Roro Jonggrang meminta syarat dibangunkan 1.000 candi dalam satu malam kepada Bandung Bondowoso yang melamarnya. Namun, saat ayam berkokok, candi itu baru jadi 999, kurang satu. Hal ini akibat perintah Roro Jongrang kepada masyarakat untuk menumbuk padi dan membakar gunungan jerami di bagian timur. Dengan begitu, suasana pagi tampak terasa sehingga pembantu Bandung Bondowoso dari kalangan makhluk halus kembali ke tempat asalnya. Akhirnya, lamaran itu ditolak dan Roro Jonggrang dikutuk menjadi satu candi pelengkap.
Karenanya, selain dikenal sebagai Candi Prambanan yang berarti para Brahmana, kawasan ini juga dikenal sebagai Candi Sewu atau candi seribu.
Namun, cerita itu merupakan legenda kisah masa lalu yang kebenarannya masih diragukan. Menurut pemandu, candi di Prambanan aslinya berjumlah 240 buah.

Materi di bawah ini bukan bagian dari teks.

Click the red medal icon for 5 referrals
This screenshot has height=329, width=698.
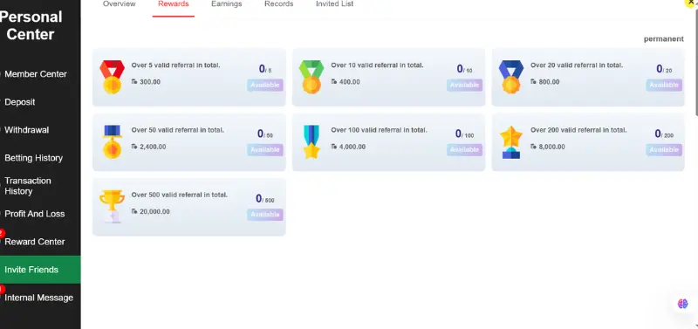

Candi ini dibangun pada abad kesembilan, tepatnya sekitar tahun 856 M. Namun, candi ini roboh akibat gempa bumi yang terjadi pada sekitar tahun 1000-an M. Kemudian, candi ini dibangun ulang sejak abad 19, tepatnya tahun 1889. Sampai sekarang, baru ada 21 candi.
Setelah menyaksikan tari, malam di Prambanan itu ditutup dengan bermain angklung bersama Saung Angklung Udjo dari Bandung, Jawa Barat. Seluruh peserta diberikan satu angklung dengan not yang berbeda-beda.
Dari atas panggung, pemandu memberikan aba-aba not. Para pemuka agama itu pun menggoyangkan angklungnya mengikuti gerakan tangan pemandu. Ada beberapa lagu yang dimainkan, di antaranya lagu We Are The Champions yang ditulis Freddie Mercury dan dipopulerkan Grup Band Queen. Lagu terakhir yang membuat semua pemimpin agama berjoget adalah lagu berjudul Ojo Dibandingke yang populer dinyanyikan Farel Prayoga usai Upacara 17 Agustus di Istana Merdeka.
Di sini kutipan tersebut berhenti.